» **Task details**
Please output the lines from the one with "The height and width of the screenshot is (1200, 554)." through the end of the data exactly as written, omitting all pictures.

Dataset entries:
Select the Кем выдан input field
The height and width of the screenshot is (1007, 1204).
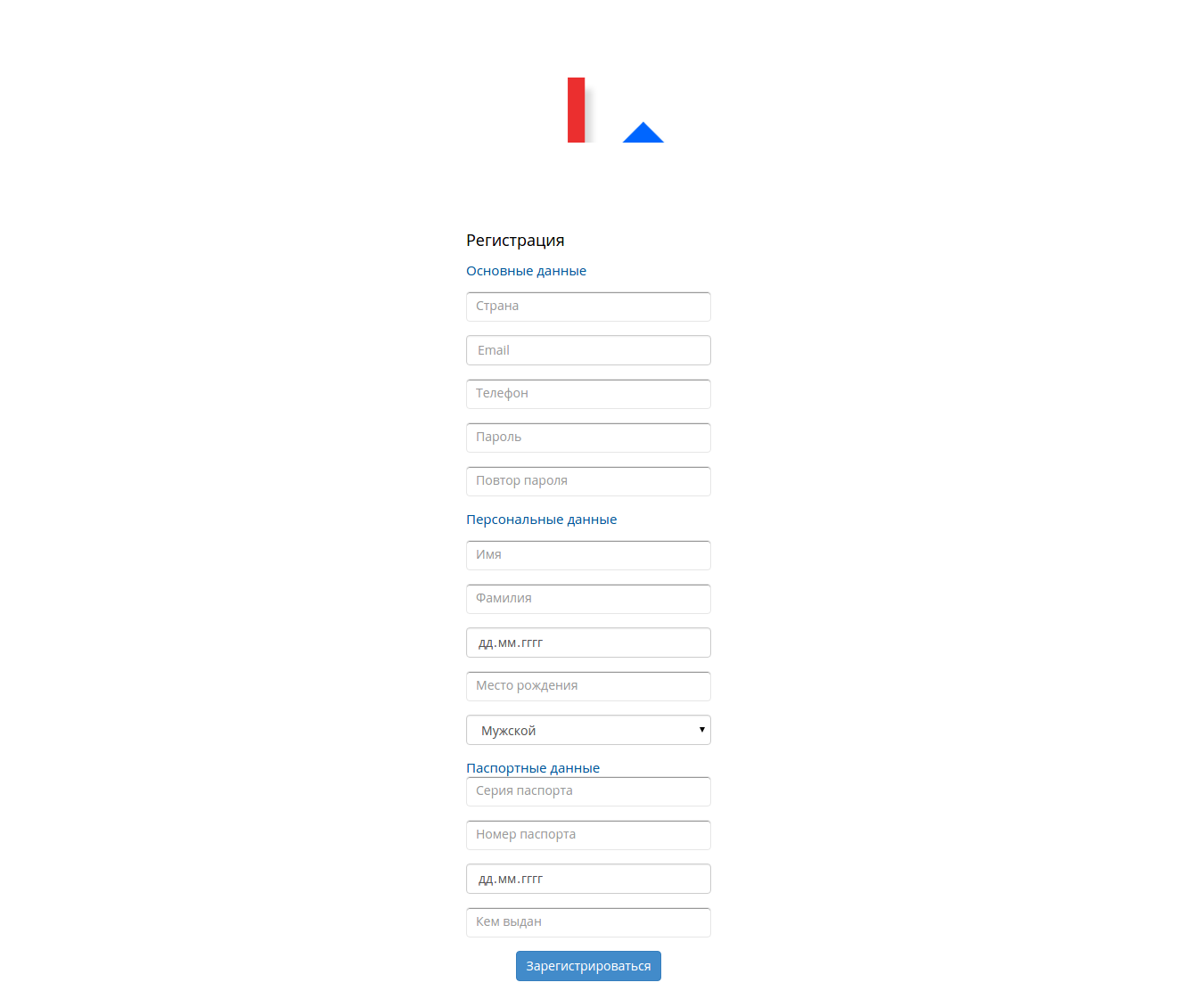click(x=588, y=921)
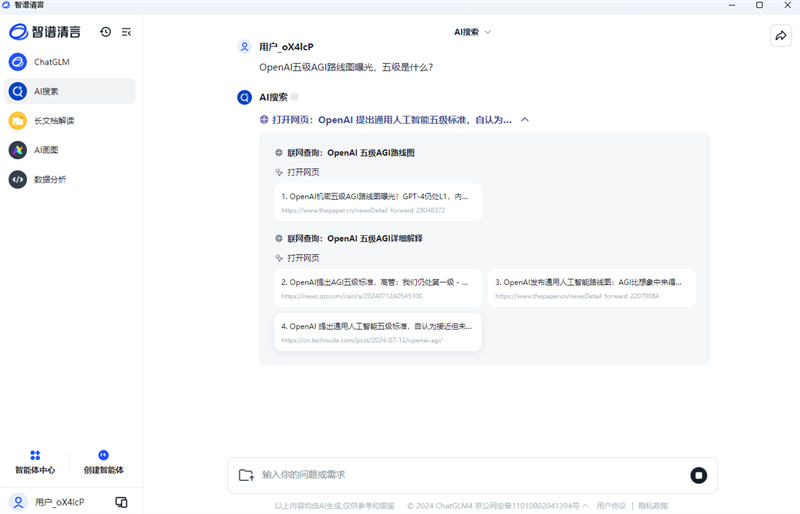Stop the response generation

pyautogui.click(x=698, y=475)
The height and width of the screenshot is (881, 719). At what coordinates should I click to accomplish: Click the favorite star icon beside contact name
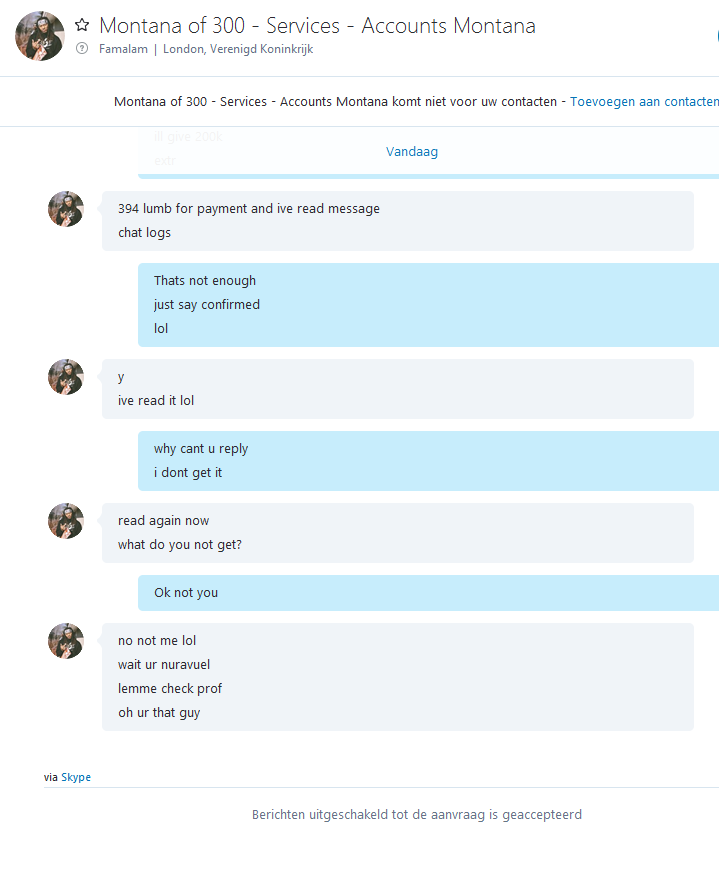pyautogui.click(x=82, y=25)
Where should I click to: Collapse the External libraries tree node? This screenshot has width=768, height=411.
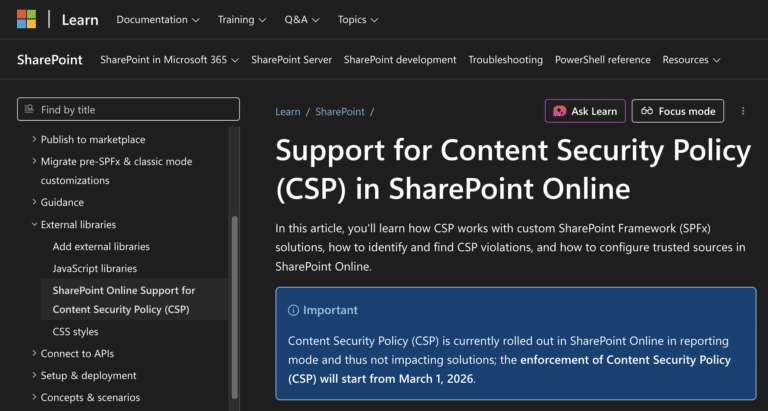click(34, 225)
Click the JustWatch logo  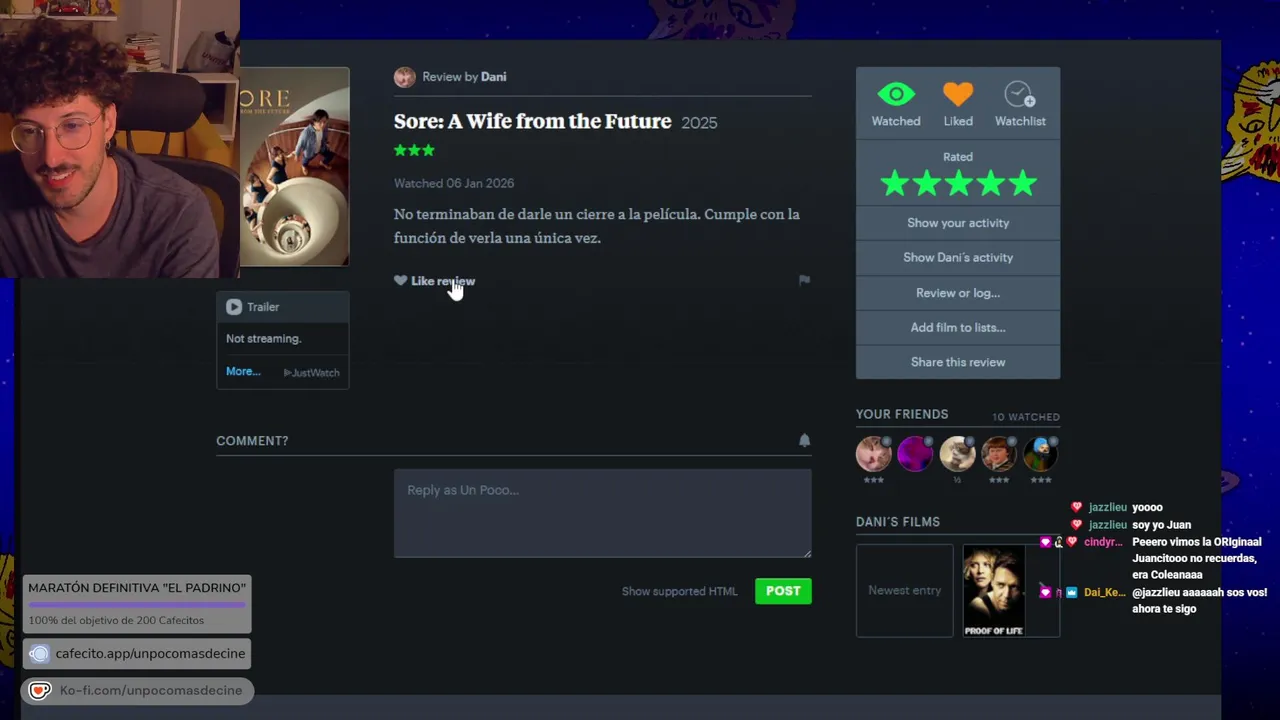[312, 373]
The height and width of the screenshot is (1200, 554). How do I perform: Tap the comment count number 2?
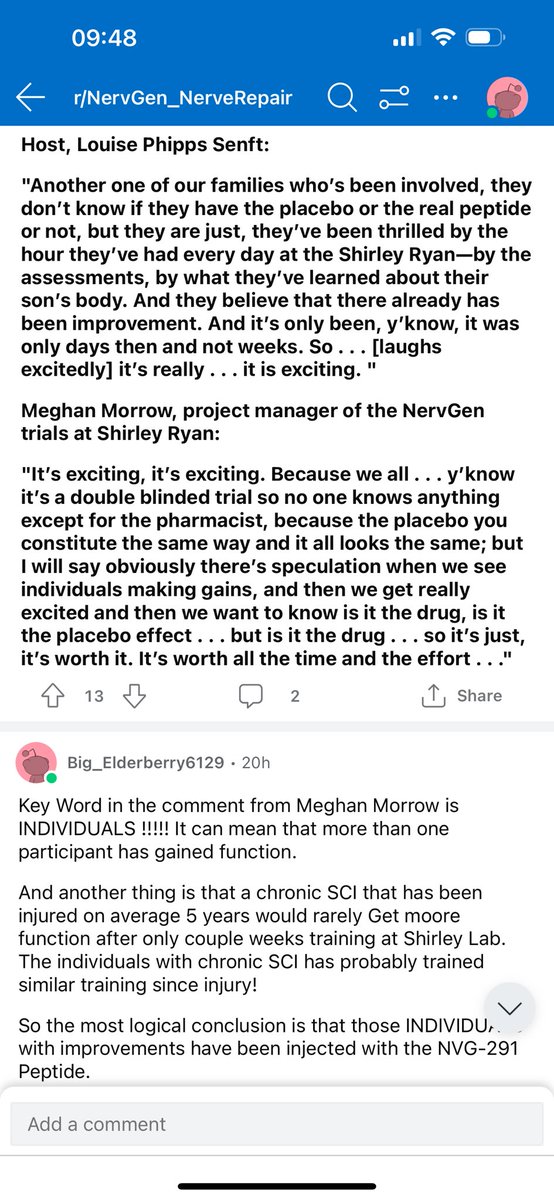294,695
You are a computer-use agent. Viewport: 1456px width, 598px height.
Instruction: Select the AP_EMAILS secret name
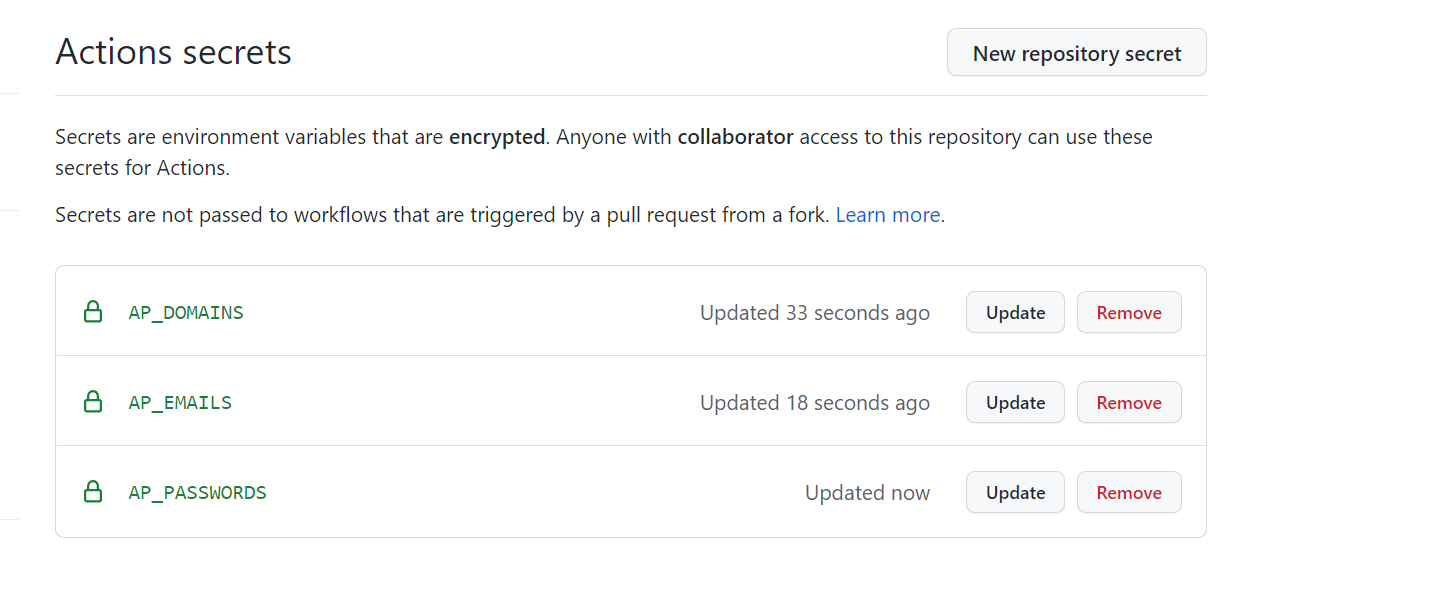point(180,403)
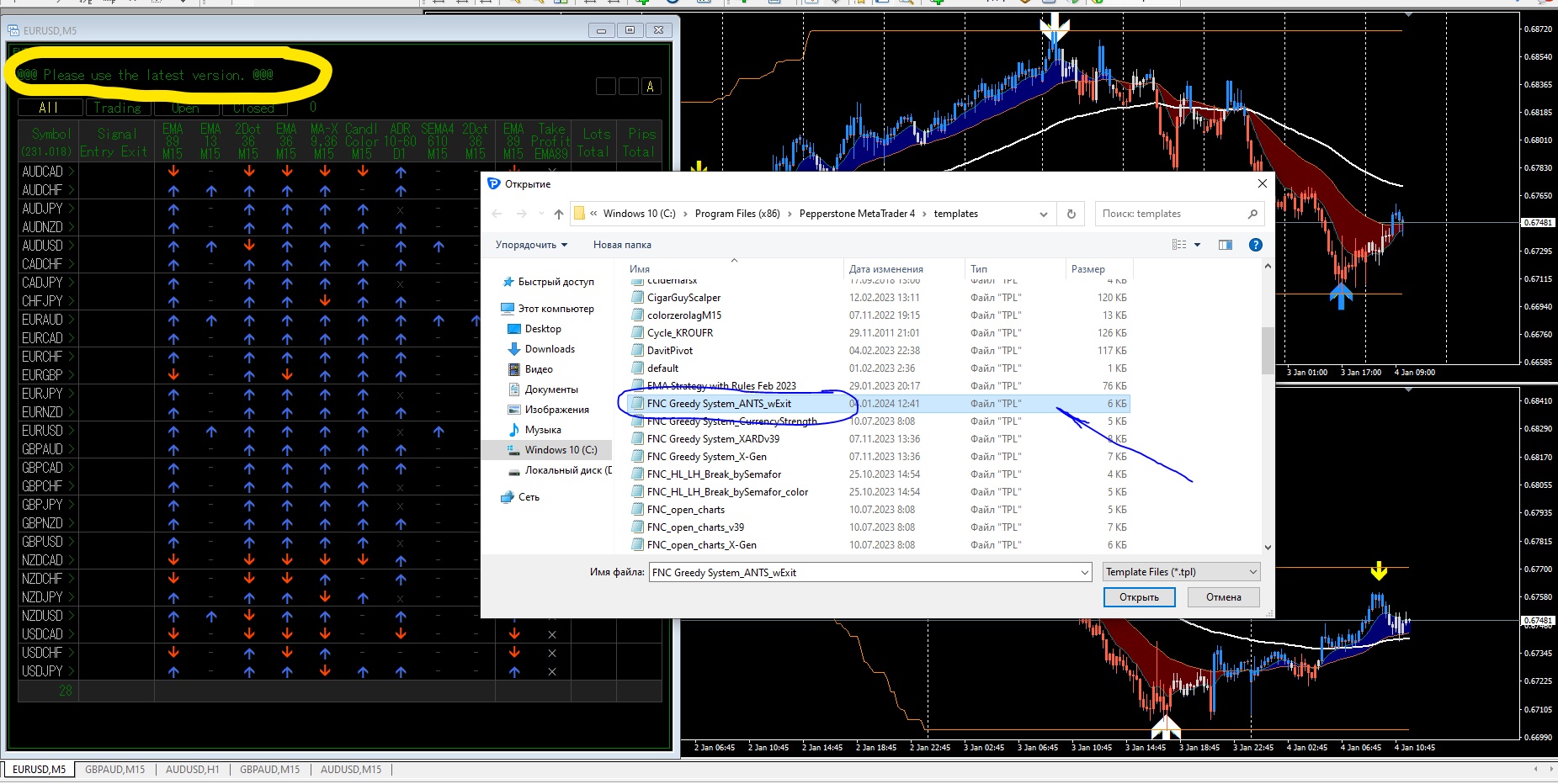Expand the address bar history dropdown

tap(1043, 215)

» **Task result**
The height and width of the screenshot is (1200, 554). How do I perform: Tap the comment count number 2?
294,695
You are a computer-use agent. Viewport: 1456px width, 598px height.
Instruction: Select the AP_EMAILS secret name
point(180,403)
Expand the address bar history dropdown

tap(1043, 215)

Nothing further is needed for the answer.